Message from Board President
Board President
My name is Phillip Bouton, and I am honored to serve as Board President of the Ohio Healthy Homes Network (OHHN). As a public health official, I know firsthand how the quality of our homes and neighborhoods impacts health, safety, and opportunity.
A home should be the foundation of health and stability, yet far too many Ohio families continue to live in unsafe conditions. Children are still exposed to lead hazards, mold, radon, pests, poor ventilation, and other preventable environmental dangers that cause and trigger asthma and other chronic illnesses. These conditions directly affect school readiness, workforce participation, and long-term health outcomes.
That is why OHHN’s mission—to promote healthy, safe, and affordable housing for all Ohioans—is more important than ever. We align our work with the Eleven Principles of a Healthy Home, which emphasize that every home should be:
- Dry
- Clean
- Safe
- Pest-Free
- Contaminant-Free
- Ventilated
- Maintained
- Thermally Controlled
- Accessible
- Affordable
- Resilient and Ready for natural disasters and emergencies
For every dollar invested in lead hazard control, society saves at least $17 in healthcare costs, special education, and lost productivity. In-home asthma prevention efforts save up to $14 per dollar invested on emergency room visits, hospitalizations, and missed school days. Weatherization to make energy-efficient homes makes families and communities more resilient and returns $2.78 in just nonenergy benefits for every $1.00 invested. These are real returns on investment that benefit not just individual families, but our entire state economy.

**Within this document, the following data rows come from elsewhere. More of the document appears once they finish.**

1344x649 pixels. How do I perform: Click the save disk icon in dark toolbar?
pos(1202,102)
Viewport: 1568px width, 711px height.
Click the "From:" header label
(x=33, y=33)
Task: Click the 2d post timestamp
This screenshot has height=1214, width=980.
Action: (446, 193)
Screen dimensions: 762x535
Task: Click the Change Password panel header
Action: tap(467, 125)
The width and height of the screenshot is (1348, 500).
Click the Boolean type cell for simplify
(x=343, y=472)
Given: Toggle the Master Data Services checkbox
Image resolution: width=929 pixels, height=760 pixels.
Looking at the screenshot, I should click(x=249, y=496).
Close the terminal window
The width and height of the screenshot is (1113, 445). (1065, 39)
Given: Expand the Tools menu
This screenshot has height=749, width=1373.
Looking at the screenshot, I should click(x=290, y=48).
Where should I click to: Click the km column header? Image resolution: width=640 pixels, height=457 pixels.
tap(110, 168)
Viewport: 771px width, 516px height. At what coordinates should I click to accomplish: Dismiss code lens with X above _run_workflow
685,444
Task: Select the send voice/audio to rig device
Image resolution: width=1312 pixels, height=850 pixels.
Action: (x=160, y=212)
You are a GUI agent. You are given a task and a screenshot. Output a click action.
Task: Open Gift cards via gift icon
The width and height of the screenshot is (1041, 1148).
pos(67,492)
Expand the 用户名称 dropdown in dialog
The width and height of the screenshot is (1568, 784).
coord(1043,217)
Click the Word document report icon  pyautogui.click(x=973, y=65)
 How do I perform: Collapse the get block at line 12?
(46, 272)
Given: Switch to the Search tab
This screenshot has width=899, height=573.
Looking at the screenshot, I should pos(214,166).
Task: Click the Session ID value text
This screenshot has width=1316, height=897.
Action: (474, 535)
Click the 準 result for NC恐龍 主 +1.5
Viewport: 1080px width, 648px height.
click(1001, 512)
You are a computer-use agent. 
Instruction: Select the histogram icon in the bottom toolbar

OHHN works with partners across Ohio to make these principles a reality.
We call on Ohio’s state leadership and policy makers to make healthy housing a strategic priority. That means aligning housing, health, and related environmental policy; investing in prevention programs; enabling robust funding for hazard remediation; and ensuring that all communities—including rural areas, low- and moderate-income neighborhoods, and historically disinvested areas—have access to safe, healthy homes.
When we design, maintain, and retrofit homes with health in mind, we protect children’s development, strengthen families, reduce health disparities, and generate economic value for taxpayers and communities alike. I invite you to join us in making every Ohio home a foundation for health—because when Ohio families thrive in healthy homes, our entire state thrives.